Pour traiter ce sujet, il faudrait que l’historien se doublât d’un romancier. Ce roman est de l’histoire, notre histoire, hélas! et dont le dernier chapitre risque d’être sanglant.
En province, il arrive que les haines survivent à ceux qui les ont couchées et qu’elles se transmettent avec l’héritage. Nous ne saluons pas des gens parce que leurs grands-parents étaient ennemis des nôtres et bien que nous ignorions tout des origines de cette brouille. Mais enfin les vagues du temps finissent par la recouvrir et par l’éteindre. Les nations, elles, ne peuvent pas compter sur l’oubli: leur mémoire ne faiblit jamais et Mnémosyne est une déesse implacable. Les peuples disposent des siècles pour cuire leur rancune et pour la recuire. Mille ans d’invasions, de conquêtes, de victoires françaises et (ce qui est pire) de service rendus, assurent leur consistance et leur virulence aux crachats du Tevere.

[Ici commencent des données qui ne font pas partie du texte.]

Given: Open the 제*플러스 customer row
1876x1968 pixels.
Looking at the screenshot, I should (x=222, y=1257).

Entre créatures de même race, la haine atteint sa limite lorsqu’elle crie plus fort que l’intérêt et lorsque les considérations du bon sens échouent contre cette hantise de l’assouvissement. Nous craignons que l’Italie, ou du moins les quelques hommes qui disposent de son destin, ne soient parvenus à ce paroxysme redoutable.
Sans doute se persuadent-ils que leur passion anti-française va dans le sens de la grandeur italienne. Tout de même, depuis l’Anschluss, ils ne peuvent pas ne pas voir ce qui frappe le plus illettré de leurs paysans. Ils savent ce qu’ils font. A un Français qui lui disait: “Vous allez germaniser l’Italie…”, le comte Ciano aurait répondu: “C’est un risque, mais nous préférons le courir que de marcher dans votre sillage.”

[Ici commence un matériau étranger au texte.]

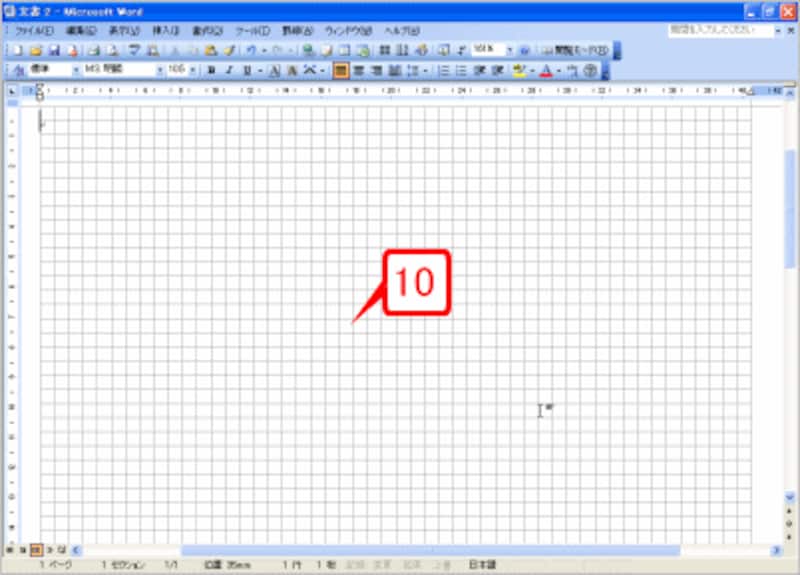Click the Numbered list icon
Viewport: 800px width, 575px height.
pos(443,71)
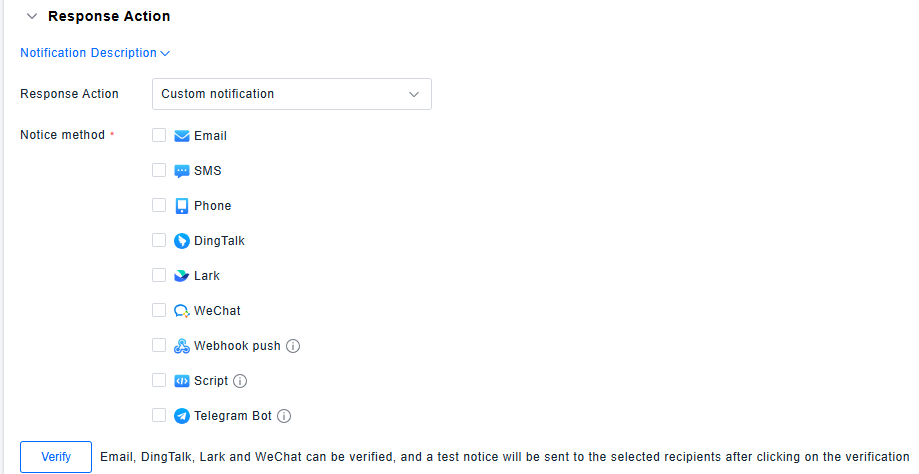Screen dimensions: 919x474
Task: Click the DingTalk logo icon
Action: [x=182, y=241]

Qu’il ait tenu ou non ce propos, sa politique le confirme. Ne triompher que derrière l’Allemagne et dans son ombre, tout attendre d’un maître insatiable dont la fringale nettoie les plats et ne laisse rien pour le service, c’est un sort qui ne lui fait pas peur. A ses yeux, ce n’est pas payer trop cher l’espérance de cracher un jour, non plus sur une France indifférente ou moqueuse comme elle est aujourd’hui, mais sur un grand pays humilié et piétiné.

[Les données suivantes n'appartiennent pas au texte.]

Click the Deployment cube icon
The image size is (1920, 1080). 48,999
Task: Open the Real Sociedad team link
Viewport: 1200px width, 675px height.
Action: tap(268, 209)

Nous ne sommes pas cette proie que les fascistes imaginent. Si ce malheur arrivait, leur grande force serait sans doute de pouvoir nous blesser au cœur sans remords ni honte, d’accepter avec une atroce joie que Versailles et Chartres disparaissent de la surface du monde. Nos réflexes seront plus lents lorsqu’il s’agira de frapper Venise, Florence et cette Rome bien-aimée.
Commettront-ils ce péché contre l’Esprit, le seul impardonnable, et nous obligeront-ils de le commettre? Faudra-t-il que Rome et Paris, Florence et Chartres échangent leurs anges exterminateurs, et qu’au-dessus des pierres éternelles s’entre-tuent ces hommes éphémères, ces Latins baptisés, ces ennemis qui sont frère par l’eau et par le sang?